Four Mile Trail
The Four Mile Trail in Yosemite National Park offers hikers a wonderful trail with lots of views and two highlights of Yosemite: Yosemite Valley and Glacier Point. While it’s great as an out-and-back route, many hikers choose to take a bus or use a second car to go one-way.
Head to Four Mile Trailhead along Southside Drive to set out on this route.
Yosemite Valley campgrounds
|When to do|
April to October
Yes - On Leash
Out and back
Four Mile Trail
Four Mile Trail Description
The first decision in hiking the Four Mile Trail is whether to go in one direction or go out and back. We share this as an out-and-back, from Yosemite Valley up to Glacier Point and back down, but this can also be done as a one-way. If you’re doing it as a one-way, either book a one-way bus ticket or have a car at both ends of the trail. Side note: if you’re wondering why a 9.2mi trail earned the name Four Mile Trail, it’s because it’s just over four miles one way.
This hike starts at the Four Mile Trailhead on Southside drive at the base of Sentinel Rock. Follow the trail and almost immediately start gaining elevation through a series of switchbacks.
You’ll soon come to a fairly level traverse below Sentinel Rock that heads to the Northeast, with nice views across Yosemite Valley, and in spring, you’ll see Yosemite Falls gushing out high above the valley.
Continue on this trail before you start another long series of switchbacks to gain elevation. Around halfway up, you’ll have the option to take a quick detour to Union Point, a lovely viewpoint with vistas stretching out over the Yosemite Valley.
From Union Point, continue on the Four Mile Trail as you immediately head up your final set of switchbacks. From the switchbacks, the final section of the Four Mile Trail takes you to Glacier Point—the true highlight of the hike.
Glacier Point boasts one of the finest views in Yosemite National Park (and all of North America), with Half Dome dominating the view of the Yosemite Valley and beautiful waterfalls, which are best in spring.
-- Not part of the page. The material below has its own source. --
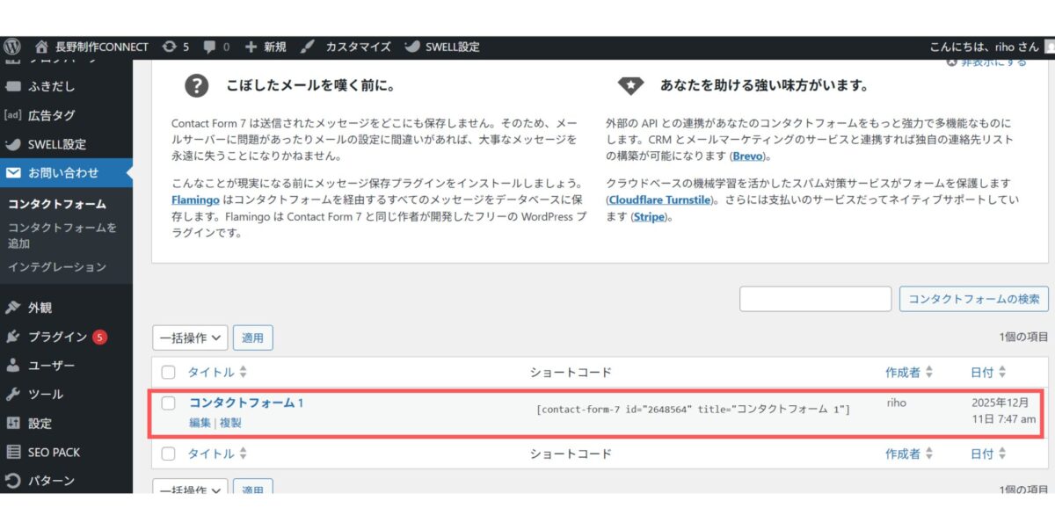This screenshot has height=530, width=1055.
Task: Toggle the select-all checkbox in bottom row
Action: tap(169, 454)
There is a washroom and snacks at Glacier Point, and it’s definitely worth a longer break to soak in the view. To get back to Yosemite Valley, return the way you came, walking back down the Four Mile Trail.
The Four Mile Trail doesn’t have a lot of shade, so this is not the best choice of trails on very hot days.
Parts of the Four Mile Trail are quite steep, and people who don’t love heights have said it was a bit overwhelming. If you don’t like heights, then the Four Mile Trail may not be the best trail to do.
The descent from Glacier Point is tricky at times, even in dry weather, and poles make it significantly safer and easier on the knees. If there is one hike in Yosemite to bring poles, Four Mile Trail is it.
This isn’t a great hike to do in wet weather, especially coming back down, where sections are quite steep and can get even more slippery when wet.
A bus runs from Yosemite Valley to Glacier Point, and you can get a one-way fare. If you’re doing this, we suggest taking the bus to Glacier Point and walking back.